Gestorben werden muss einmal

    Bei einem Besuch des Schriftstellers Maximilian Harden in Friedrichsruh erzählt Bismarck im Januar 1894, das er seine letzte Ruhestätte im Sachsenwald finden wolle.

    Auf dem Heimweg wurde er still und ließ dicht vor dem Herrenhaus halten. Er wies mit der Krücke des Stockes auf einen Hügel gegenüber dem Hause, das man töricht ein Schloß genannt hat, und sagte: „Da, denke ich, werde ich mich einmal mit meiner Frau begraben lassen. Ich hatte auch an Schönhausen gedacht; aber hier ists wohl paßlicher, denn in Schönhausen bin ich doch eigentlich schon lange ein Fremder“. Der Gast hatte zu schweigen.

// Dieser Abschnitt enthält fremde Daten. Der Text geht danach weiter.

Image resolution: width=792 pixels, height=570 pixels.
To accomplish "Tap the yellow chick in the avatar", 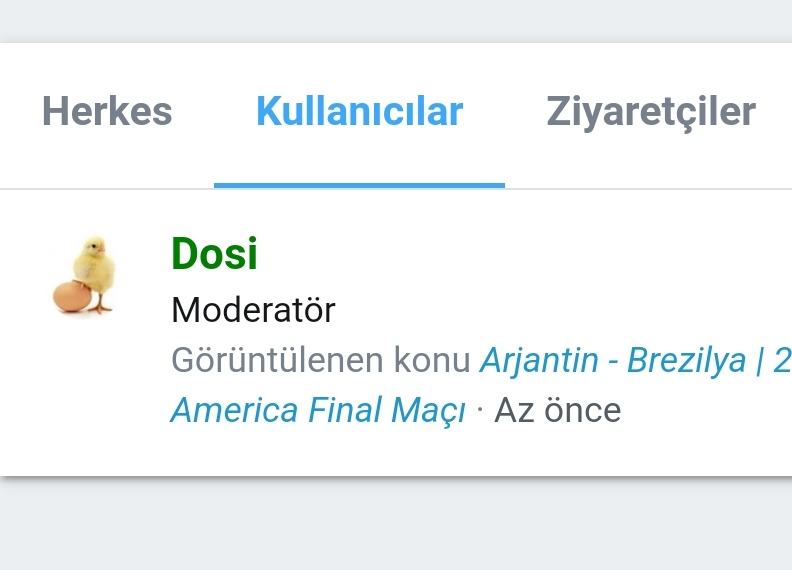I will click(95, 266).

    Abends, als die altfränkische Öllampe freundlich brannte und die kränkelnde Fürstin auf ihrem Sofa, neben Lenbachs Meisterbild des alten Kaisers, eingenickt war, schlug der Sinnende wieder das Thema an, verarbeitete es nach seiner Weise und schien sich in humoristischer Ausmalung des feierlichen Lärmes, der nach seinem Tode losbrechen würde, nicht genug tun zu können. Frau Johanna schrak auf und rief ganz ärgerlich: „Aber Ottochen, wie kannst Du nur so traurige Sachen reden!“ „Liebes Kind“, war die Antwort, „gestorben muß einmal sein, trotz Schweninger [Bismarcks Hausarzt], und ich will wenigstens rechtzeitig dafür sorgen, daß mit meinem Leichnam kein Unfug getrieben wird. Ich möchte nicht, wie die Berliner sagen, eine schöne Leiche sein; und eine von der bekannten Aufrichtigkeit, die heimlich ‚Uff!‘ macht, inszenierte Trauerkomoedie, so zwischen Vogelwiese und Prozession, wäre so ziemlich das Einzige, was mich noch schrecken könnte.“

    Maximilian Harden, Köpfe, 30. Aufl., Berlin 1910, S. 29f.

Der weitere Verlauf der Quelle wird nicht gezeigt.